• [STUDY MATERIAL]
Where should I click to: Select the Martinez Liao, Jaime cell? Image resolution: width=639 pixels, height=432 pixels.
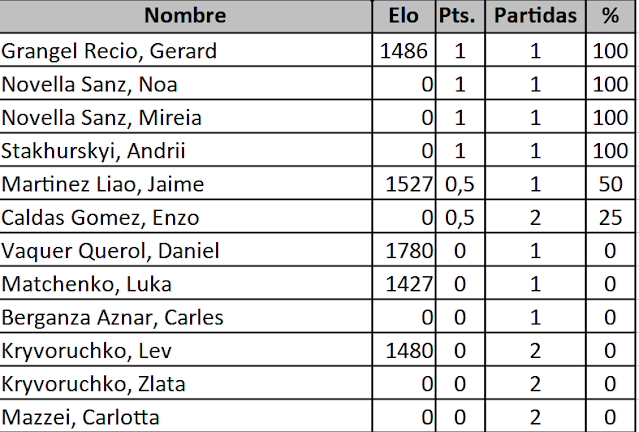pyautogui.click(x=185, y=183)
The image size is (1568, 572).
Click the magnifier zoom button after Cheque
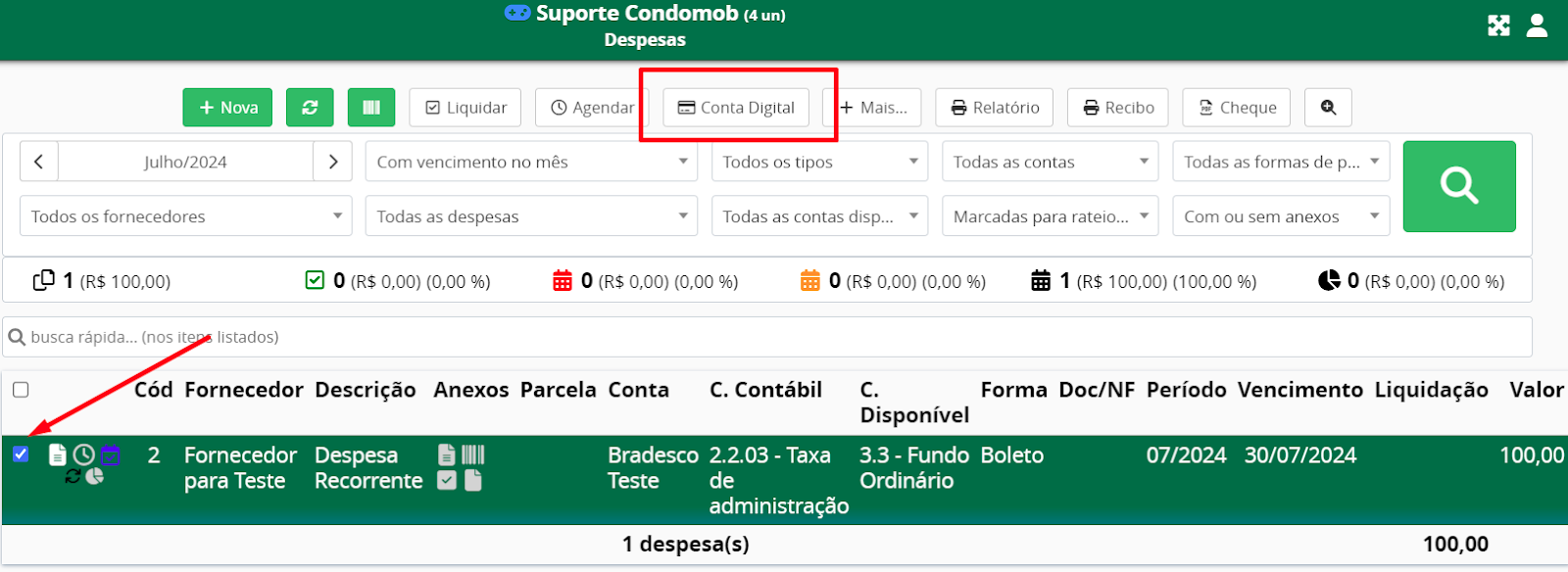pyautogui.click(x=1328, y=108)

• [WORK REQUIRED] No pictures belong in the copy. Retype exactly, and only, the lines from the line containing "The image size is (1568, 572)." through the last line of the data, both included.

• [RESPONSE BELOW]
The image size is (1568, 572).
Click the magnifier zoom button after Cheque
pyautogui.click(x=1328, y=108)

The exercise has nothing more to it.